• **Source text**
•••••

Yet what happens if every cruise missile gains landing gear? And multiple, separable, warheads? And a wing area/thrust combinant sufficient to allow for high level, transonic, ingress with 'the rest of the package'?
You get a UCAV, that's what.
As a platform which is almost certainly of a lower-LO signature fraction (no cockpit, radar hogs nose, empennage or supersonic inlets). A platform which has superior MAWS+RWR integration of defensive maneuver and EXCM bloom. A platform which MUST have similar A2G sensor capabilities (these being baseline to all airpower, even at the cheap/throwaway level of the APY-8+AAS-52 of the Predator itself superior to all 'fighter' radars in the surface mapping and target resolution role).
What further differentiates the three approaches is of course price. A Block IV is gonna run you about 730 grande these days and while that's cheap compared to the money we throw at jets, on a per sortie basis, the throwaway is too high for common tactical targets (even if you can find them). A cheap UCAV with programmed-release (prebriefed ATO target folders) is going to run you about 10-15 million. And a full-LO treated, fully-sensorized, equivalent is going to run you 25-30 million. While a typical range of fighter figures is 40 million for baseline (JAS-39), 60 million for the 'best of last generation' (F-16E) and upwards of 70-100 million for the 'next step' in manned aircraft.

•••••

• **Recorded information**
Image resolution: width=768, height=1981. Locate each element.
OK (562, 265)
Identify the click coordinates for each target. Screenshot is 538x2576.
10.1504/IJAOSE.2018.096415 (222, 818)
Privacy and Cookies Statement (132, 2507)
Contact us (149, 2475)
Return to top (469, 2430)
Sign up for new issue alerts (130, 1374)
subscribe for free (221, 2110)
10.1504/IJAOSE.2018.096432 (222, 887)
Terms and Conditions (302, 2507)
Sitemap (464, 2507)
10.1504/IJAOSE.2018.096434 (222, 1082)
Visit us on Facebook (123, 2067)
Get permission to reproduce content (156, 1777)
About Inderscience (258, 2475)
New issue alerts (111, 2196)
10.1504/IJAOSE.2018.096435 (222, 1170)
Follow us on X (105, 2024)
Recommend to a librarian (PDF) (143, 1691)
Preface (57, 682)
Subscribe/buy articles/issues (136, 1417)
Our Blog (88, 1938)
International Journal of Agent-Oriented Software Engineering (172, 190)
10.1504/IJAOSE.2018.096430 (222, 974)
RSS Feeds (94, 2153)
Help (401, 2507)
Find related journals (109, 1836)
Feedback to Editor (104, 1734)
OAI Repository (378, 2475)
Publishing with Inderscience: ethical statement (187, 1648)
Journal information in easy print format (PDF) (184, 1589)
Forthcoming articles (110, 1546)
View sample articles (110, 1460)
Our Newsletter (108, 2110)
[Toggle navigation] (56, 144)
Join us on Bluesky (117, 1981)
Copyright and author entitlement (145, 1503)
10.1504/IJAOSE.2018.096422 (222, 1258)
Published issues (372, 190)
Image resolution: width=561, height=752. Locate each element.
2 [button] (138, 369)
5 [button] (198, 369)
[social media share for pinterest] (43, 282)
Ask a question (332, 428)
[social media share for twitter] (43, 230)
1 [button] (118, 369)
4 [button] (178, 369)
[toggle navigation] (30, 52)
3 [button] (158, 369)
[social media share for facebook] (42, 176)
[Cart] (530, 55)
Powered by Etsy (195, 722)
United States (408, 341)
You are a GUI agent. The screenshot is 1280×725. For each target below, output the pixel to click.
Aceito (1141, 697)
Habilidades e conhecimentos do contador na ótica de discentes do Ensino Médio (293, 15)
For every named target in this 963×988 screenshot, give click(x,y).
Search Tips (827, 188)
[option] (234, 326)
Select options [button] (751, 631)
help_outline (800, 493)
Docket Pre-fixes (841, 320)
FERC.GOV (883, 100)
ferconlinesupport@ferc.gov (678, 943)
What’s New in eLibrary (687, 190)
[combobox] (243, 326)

•••••

• **Given problem**
Decide whether each of these statements agrees with the UCAV passage, and support each yes or no with the deciding words quoted from it. (a) A cheap UCAV with programmed-release costs about 10-15 million. (b) A full-LO treated, fully-sensorized UCAV costs less than 20 million. (c) The baseline fighter figure of 40 million is given for the F-16E.

• **Exercise output**
(a) Yes: "A cheap UCAV with programmed-release (prebriefed ATO target folders) is going to run you about 10-15 million."
(b) No: "a full-LO treated, fully-sensorized, equivalent is going to run you 25-30 million."
(c) No: "40 million for baseline (JAS-39), 60 million for the 'best of last generation' (F-16E)"